Involvement of pattern recognition receptors in the induction of cytokines and reactive oxygen intermediates production by human monocytes/macrophages stimulated with tumour cells.

Background: Some ligands of pattern recognition receptors (PRR) are present on tumour cells. The role of PRR in signalling for cytokine and reactive oxygen intermediates (ROI) production by monocytes and monocyte-derived macrophages (MDM) stimulated with tumour cells was studied. Materials and Methods: Monocytes/MDM were pretreated with PRR ligands or anti-PRR monoclonal antibodies (mAbs) and stimulated with tumour cells.
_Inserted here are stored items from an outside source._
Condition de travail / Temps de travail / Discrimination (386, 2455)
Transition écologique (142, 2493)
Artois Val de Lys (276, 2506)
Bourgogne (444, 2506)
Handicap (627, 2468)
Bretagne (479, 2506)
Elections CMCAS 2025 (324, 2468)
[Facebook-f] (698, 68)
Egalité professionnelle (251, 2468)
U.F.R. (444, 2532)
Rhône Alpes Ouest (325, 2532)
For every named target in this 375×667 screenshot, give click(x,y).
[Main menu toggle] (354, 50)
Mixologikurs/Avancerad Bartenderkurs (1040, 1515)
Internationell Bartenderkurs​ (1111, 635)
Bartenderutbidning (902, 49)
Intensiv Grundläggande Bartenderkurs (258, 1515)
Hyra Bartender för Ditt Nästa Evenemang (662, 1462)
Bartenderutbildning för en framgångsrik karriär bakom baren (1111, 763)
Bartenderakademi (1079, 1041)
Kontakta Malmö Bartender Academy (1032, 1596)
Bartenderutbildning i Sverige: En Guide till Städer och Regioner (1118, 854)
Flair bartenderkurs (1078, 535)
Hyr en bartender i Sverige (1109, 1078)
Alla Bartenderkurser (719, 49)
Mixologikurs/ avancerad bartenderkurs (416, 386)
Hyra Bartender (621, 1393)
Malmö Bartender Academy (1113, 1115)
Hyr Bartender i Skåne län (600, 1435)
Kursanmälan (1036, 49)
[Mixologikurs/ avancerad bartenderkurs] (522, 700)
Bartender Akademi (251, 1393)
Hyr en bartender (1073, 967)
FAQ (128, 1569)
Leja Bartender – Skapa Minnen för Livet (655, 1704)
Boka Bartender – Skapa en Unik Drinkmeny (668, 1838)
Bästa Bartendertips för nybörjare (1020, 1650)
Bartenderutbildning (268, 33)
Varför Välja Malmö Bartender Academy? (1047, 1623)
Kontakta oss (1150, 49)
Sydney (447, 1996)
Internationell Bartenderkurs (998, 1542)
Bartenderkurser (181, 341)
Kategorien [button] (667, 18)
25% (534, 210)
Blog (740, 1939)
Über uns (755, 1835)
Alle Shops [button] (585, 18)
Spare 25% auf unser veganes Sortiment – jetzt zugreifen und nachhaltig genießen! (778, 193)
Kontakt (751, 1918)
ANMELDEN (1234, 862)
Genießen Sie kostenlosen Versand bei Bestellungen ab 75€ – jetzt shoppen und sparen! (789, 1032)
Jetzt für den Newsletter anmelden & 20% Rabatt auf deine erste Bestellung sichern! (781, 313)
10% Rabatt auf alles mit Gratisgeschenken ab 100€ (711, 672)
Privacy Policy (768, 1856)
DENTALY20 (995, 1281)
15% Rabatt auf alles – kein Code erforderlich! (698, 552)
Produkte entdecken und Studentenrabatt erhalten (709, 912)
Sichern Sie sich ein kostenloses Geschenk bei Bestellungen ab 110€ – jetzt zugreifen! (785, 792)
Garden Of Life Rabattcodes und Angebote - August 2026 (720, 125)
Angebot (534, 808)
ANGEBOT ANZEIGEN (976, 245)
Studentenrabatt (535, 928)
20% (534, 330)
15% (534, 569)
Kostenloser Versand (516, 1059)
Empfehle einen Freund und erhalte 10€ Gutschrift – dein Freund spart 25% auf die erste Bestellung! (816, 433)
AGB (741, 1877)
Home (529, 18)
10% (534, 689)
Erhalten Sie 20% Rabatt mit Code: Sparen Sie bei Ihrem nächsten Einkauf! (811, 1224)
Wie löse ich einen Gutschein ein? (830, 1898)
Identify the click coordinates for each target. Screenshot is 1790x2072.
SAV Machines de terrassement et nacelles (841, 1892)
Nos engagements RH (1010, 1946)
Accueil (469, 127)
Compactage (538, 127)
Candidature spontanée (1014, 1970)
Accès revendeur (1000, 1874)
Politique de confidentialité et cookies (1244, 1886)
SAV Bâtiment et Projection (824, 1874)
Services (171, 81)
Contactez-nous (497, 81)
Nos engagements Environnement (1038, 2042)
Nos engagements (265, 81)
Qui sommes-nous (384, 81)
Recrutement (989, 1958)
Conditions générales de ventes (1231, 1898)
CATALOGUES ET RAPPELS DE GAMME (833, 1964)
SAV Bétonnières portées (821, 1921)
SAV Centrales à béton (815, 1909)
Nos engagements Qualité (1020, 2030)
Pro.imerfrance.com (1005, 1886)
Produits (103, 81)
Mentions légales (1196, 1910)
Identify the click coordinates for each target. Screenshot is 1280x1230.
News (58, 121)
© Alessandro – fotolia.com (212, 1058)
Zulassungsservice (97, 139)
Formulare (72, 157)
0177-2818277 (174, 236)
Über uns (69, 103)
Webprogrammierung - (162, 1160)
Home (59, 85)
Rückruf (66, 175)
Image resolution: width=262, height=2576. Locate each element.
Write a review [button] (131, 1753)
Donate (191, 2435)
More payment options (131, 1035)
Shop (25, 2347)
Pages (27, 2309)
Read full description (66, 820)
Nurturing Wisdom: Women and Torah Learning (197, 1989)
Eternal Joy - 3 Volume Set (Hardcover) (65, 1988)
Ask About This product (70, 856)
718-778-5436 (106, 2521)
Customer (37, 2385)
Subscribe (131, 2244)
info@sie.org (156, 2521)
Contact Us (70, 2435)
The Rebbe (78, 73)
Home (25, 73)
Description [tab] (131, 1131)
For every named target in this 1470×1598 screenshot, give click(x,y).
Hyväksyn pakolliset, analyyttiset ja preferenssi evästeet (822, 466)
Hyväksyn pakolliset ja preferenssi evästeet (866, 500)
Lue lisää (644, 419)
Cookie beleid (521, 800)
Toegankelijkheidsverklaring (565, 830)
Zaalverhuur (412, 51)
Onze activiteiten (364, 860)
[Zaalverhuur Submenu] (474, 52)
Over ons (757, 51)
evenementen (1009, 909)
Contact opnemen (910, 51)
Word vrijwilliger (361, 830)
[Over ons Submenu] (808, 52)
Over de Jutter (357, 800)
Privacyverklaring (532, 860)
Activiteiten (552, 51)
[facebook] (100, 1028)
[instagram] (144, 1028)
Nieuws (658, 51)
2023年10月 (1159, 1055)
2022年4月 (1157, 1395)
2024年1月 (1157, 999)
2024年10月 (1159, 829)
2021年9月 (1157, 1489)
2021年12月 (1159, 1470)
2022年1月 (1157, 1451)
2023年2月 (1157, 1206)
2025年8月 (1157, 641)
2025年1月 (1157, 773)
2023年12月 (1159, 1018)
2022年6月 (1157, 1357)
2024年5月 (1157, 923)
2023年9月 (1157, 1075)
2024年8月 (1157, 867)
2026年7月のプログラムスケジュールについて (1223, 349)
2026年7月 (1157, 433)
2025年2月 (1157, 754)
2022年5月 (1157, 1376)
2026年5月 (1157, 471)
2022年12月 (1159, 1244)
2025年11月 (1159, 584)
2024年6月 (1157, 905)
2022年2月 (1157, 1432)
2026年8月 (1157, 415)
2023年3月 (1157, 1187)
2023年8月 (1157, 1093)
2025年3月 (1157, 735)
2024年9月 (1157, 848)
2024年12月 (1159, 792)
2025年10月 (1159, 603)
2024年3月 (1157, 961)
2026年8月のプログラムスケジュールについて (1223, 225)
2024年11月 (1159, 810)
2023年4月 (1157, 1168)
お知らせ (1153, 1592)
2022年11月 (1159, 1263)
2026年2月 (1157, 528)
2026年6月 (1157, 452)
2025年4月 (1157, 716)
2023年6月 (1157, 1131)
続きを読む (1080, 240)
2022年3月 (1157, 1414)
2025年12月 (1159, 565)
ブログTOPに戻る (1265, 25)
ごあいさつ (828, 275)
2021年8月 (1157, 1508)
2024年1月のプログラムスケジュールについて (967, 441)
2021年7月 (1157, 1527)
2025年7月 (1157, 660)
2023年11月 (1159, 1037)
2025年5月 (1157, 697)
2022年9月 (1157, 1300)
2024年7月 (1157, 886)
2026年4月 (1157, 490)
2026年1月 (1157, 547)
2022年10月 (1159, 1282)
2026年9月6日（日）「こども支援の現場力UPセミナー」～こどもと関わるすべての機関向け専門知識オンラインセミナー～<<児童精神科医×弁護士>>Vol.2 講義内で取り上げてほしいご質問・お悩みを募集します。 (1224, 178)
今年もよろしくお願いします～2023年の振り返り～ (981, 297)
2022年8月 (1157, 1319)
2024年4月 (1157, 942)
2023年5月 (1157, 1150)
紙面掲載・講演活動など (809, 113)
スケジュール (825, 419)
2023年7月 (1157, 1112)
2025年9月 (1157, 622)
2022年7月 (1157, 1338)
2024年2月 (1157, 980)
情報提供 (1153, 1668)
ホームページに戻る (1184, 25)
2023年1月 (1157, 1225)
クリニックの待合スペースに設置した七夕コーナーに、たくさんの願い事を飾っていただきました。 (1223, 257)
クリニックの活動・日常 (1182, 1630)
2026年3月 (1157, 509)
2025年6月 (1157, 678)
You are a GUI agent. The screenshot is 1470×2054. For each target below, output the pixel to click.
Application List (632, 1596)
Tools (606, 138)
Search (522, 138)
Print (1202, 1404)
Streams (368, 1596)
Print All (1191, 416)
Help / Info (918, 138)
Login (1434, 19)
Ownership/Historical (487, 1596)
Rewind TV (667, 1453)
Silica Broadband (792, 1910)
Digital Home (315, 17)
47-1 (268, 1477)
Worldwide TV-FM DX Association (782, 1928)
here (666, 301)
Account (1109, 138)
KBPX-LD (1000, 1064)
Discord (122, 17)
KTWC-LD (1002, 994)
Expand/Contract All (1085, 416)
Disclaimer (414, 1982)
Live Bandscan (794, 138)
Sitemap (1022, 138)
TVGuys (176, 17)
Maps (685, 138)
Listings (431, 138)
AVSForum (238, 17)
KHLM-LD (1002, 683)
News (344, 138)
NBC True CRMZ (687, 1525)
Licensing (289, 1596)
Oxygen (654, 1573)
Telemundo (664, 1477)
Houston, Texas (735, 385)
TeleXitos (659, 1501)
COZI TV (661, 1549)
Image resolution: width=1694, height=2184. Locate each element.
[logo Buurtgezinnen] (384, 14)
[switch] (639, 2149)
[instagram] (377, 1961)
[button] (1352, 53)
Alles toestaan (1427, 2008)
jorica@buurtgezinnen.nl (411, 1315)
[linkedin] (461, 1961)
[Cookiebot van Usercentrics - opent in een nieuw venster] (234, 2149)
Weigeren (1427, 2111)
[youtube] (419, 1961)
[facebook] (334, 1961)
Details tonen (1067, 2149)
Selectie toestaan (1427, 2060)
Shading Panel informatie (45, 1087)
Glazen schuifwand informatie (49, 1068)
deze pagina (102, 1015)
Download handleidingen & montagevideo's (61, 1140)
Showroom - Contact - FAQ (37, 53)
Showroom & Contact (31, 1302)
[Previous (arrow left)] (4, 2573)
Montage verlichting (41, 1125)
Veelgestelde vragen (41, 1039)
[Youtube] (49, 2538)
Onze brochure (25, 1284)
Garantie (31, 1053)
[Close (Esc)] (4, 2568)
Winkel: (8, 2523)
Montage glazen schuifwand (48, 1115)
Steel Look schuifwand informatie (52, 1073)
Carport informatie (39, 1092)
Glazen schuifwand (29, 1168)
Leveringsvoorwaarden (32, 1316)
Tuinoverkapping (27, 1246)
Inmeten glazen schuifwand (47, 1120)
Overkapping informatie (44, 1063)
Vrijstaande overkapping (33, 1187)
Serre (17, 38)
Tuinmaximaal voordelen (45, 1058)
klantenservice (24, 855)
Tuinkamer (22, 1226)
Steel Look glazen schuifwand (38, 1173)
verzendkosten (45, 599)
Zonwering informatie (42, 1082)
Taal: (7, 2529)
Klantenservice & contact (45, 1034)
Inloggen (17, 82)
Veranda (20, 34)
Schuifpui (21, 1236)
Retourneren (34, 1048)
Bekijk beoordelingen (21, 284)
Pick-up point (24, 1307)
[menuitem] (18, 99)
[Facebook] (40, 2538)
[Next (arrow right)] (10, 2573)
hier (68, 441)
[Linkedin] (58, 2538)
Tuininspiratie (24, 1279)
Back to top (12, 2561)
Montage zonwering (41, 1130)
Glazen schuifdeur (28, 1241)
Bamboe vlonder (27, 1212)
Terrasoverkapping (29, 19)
Cytokine secretion was measured by enzyme-linked immunoassay (ELISA) and ROI production by luminol-dependent chemiluminescence (CL). Results: The ligands of scavenger receptor A (SR-A): (fucoidan, polyguanylic acid (polyG) and modified low density lipoproteins (LDL)) and B (SR-B) (native and modified LDL, phosphatidylserine (PdS)) and of mannose receptor (MR) (mannan), induced tumour necrosis factor alpha (TNF) and ROI (except LDL) release by monocytes. Production of TNF and interleukin-10 (IL-10) by MDM was stimulated by SR-A ligands and mannan. Tumour cell-induced TNF and IL-10 production by monocytes, but not MDM, was diminished by fucoidan and polyG, while ROI release was reduced by MR and SR-A ligands. Supplementation of tumour cells with modified LDL and PdS enhanced their stimulatory capacity. TNF and ROI release by tumour cells-stimulated monocytes was inhibited by anti-CD36 and anti-MR (clone PAM-1) mAbs. Conclusion: SR and MR may be involved to different extents in the induction of cytokines and ROI production by monocytes, but not MDM, stimulated with tumour cells.